> _What this task involves_: Everything from the opening line of the listing below to the line that has "This screenshot has height=896, width=1323.", inclusive, should be returned exactly, except the pictures.

+++ Input data +++

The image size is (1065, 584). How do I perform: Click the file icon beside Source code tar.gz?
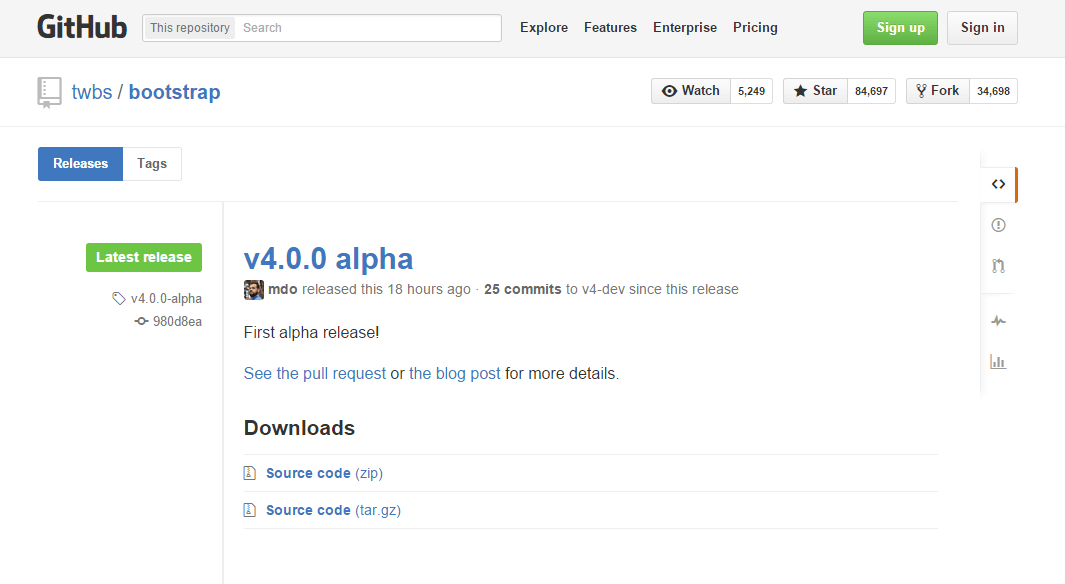click(249, 509)
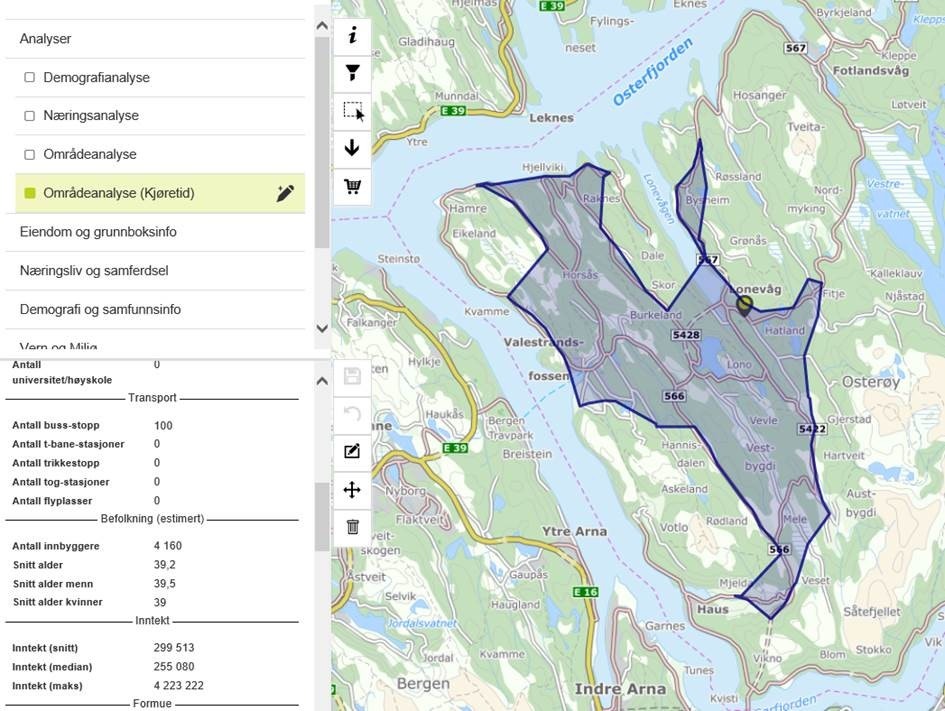Open the info tool on the map toolbar
Screen dimensions: 945x711
click(351, 35)
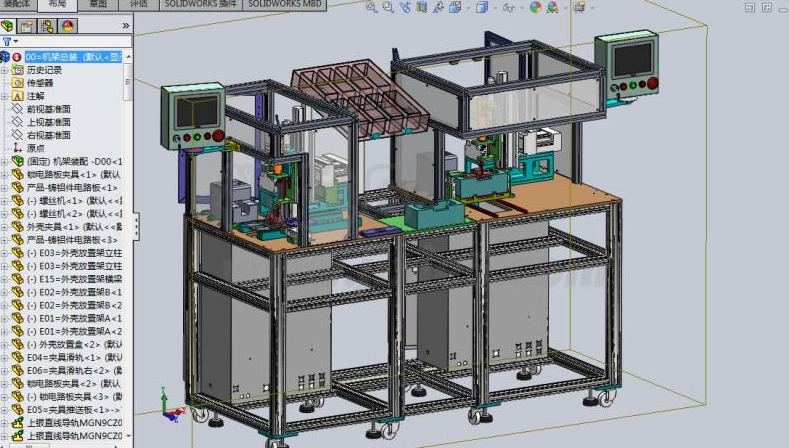Select the Zoom to Area tool
Viewport: 789px width, 448px height.
pyautogui.click(x=388, y=7)
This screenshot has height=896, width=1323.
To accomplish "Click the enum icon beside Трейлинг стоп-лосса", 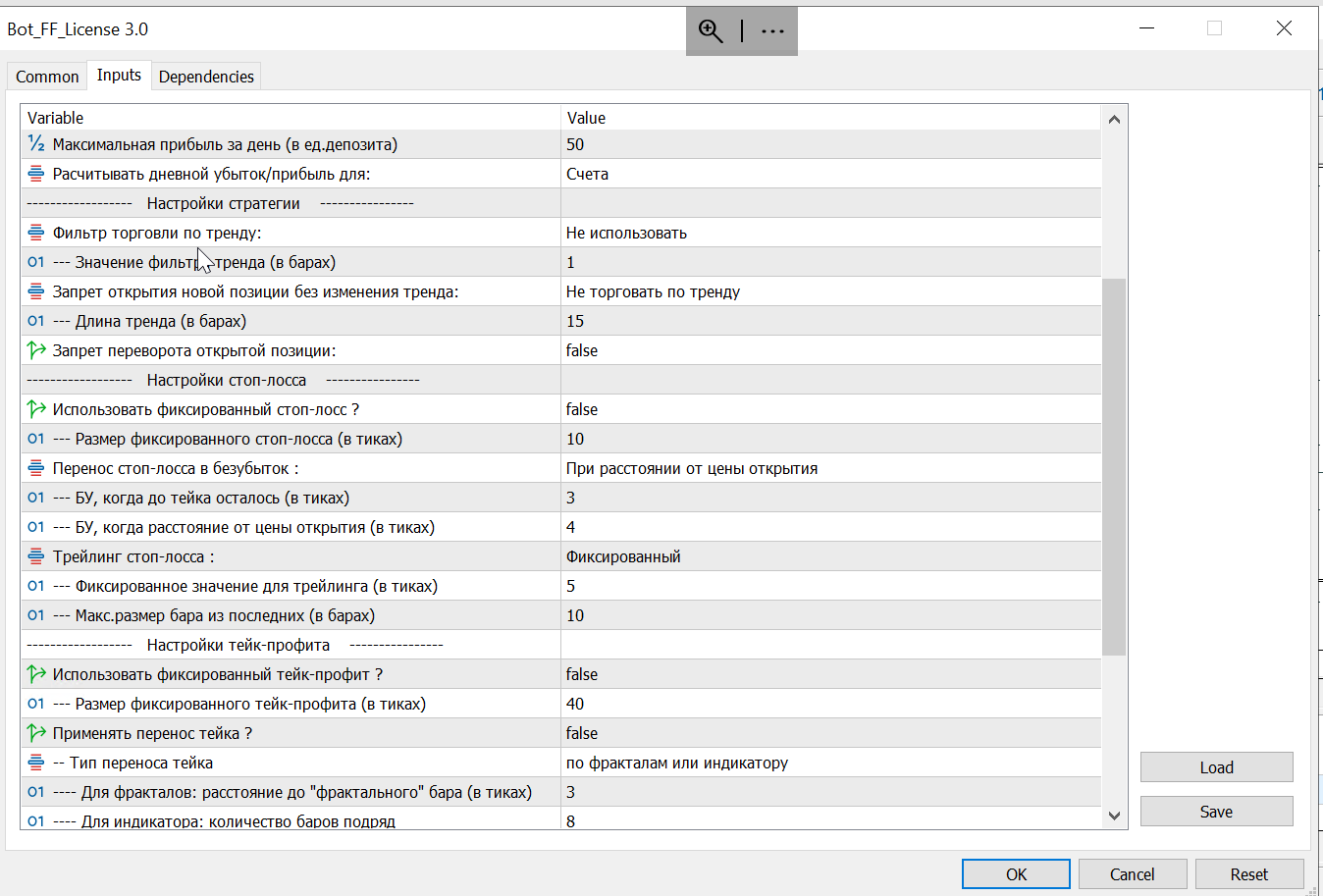I will [x=36, y=556].
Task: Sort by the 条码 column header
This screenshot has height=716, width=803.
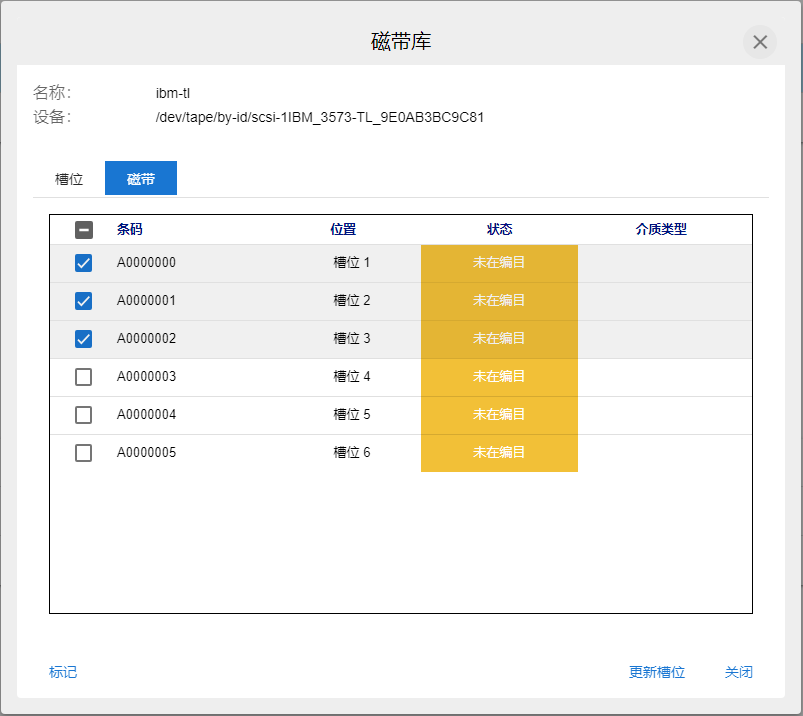Action: (130, 229)
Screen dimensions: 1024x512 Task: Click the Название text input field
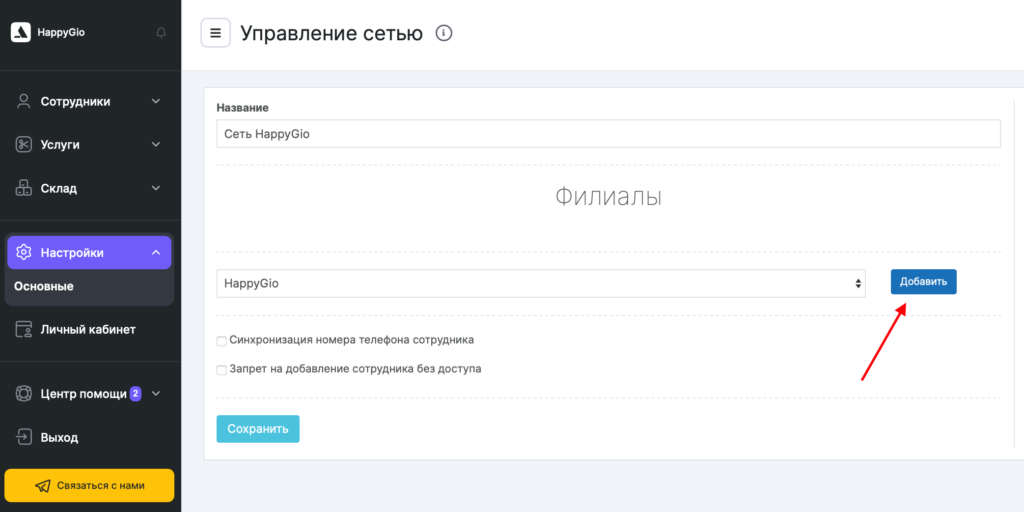tap(608, 134)
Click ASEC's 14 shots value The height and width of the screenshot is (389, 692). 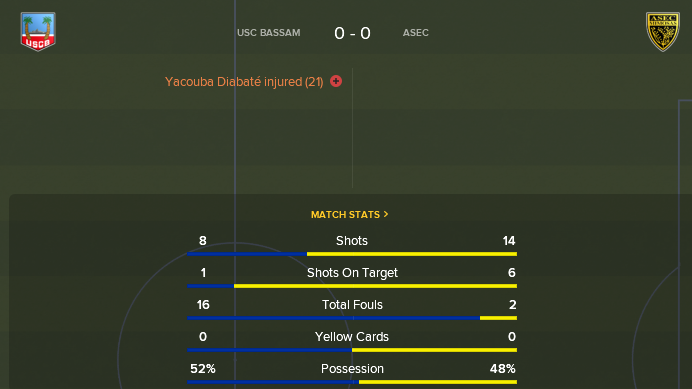tap(509, 241)
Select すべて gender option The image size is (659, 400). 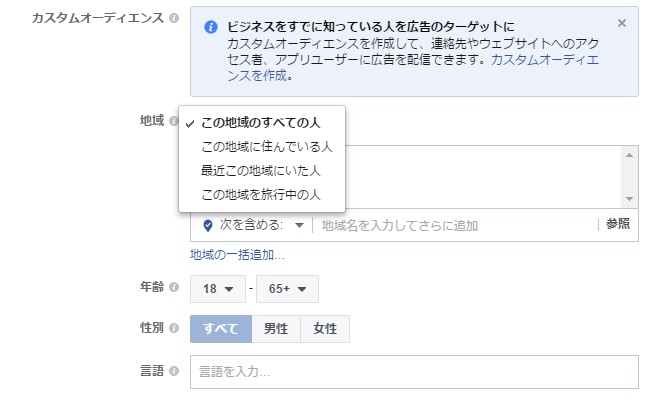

+++

> _Solution to this problem_:
The image size is (1065, 584). How do I perform: Click the file icon beside Source code tar.gz?
click(249, 509)
Open the info tool on the map toolbar
Screen dimensions: 945x711
click(351, 35)
Select the Zoom to Area tool
Viewport: 789px width, 448px height.
pyautogui.click(x=388, y=7)
This screenshot has height=896, width=1323.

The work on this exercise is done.